Política / Transparência

Peculato na Operação Again será investigado pela Justiça Federal de Dourados

A Justiça Federal de Campo Grande desmembrou o processo de peculato da Operação Again e supostos delitos relativos ao Pregão Eletrônico HUFGD (Hospital Universitário da Federal da Grande Dourados) n. 104/2017 serão analisados pela Justiça Federal de Dourados. A decisão foi publicada no Diário Oficial do TRF3 (Tribunal Regional Federal da 3ª Região) desta terça-feira […]

Evelin Cáceres Publicado em 15/10/2019, às 09h54 - Atualizado às 13h28

Polícia Federal fez buscas no HU durante a operação no ano passado (Foto: Arquivo Midiamax)
Polícia Federal fez buscas no HU durante a operação no ano passado (Foto: Arquivo Midiamax) - Polícia Federal fez buscas no HU durante a operação no ano passado (Foto: Arquivo Midiamax)
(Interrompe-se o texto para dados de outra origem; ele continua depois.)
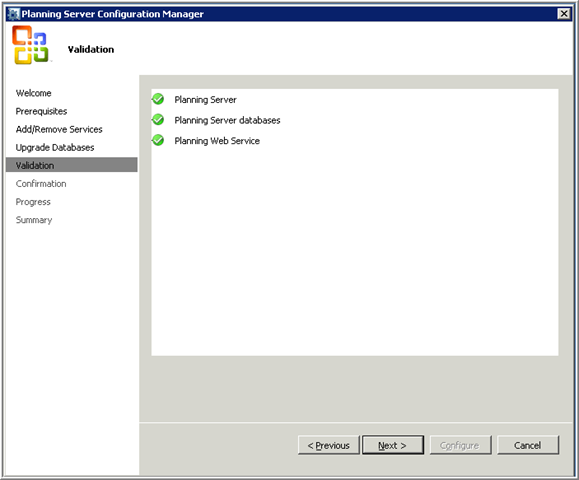Select Add/Remove Services in the sidebar

pyautogui.click(x=59, y=129)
A Justiça Federal de Campo Grande desmembrou o processo de peculato da Operação Again e supostos delitos relativos ao Pregão Eletrônico HUFGD (Hospital Universitário da Federal da Grande Dourados) n. 104/2017 serão analisados pela Justiça Federal de Dourados. A decisão foi publicada no Diário Oficial do TRF3 (Tribunal Regional Federal da 3ª Região) desta terça-feira (15).

O juiz Bruno Cezar da Cunha Teixeira determinou o encaminhamento da ação ao juiz da cidade mediante ofício com a cópia integral dos autos e deferiu o compartilhamento da ‘grande maioria’ das provas realizadas na Operação Again.

De acordo com as investigações, os médicos Mércule Pedro Paulista Cavalcante e Pablo Augusto de Souza e Figueiredo teriam agido em conjunto entre o período de 18 de janeiro e 4 março de 2016, com ajuda de Klaus de Vasconcelos Rodrigues, Ramon Costa e Costa e Emerson Jansen de Vaconcelos para desvio de R$ 3.494.044,61 em recursos federais para a empresa Amplimed, em direcionamento ilegal de contratação por dispensa de licitação.

Operação Again

Deflagrada em janeiro de 2018, a Operação visou desarticular organização criminosa responsável por fraudes a licitações e desvios de recursos públicos no Hospital Universitário Maria Aparecida Pedrossian e no Hospital Regional, ambos de Campo Grande.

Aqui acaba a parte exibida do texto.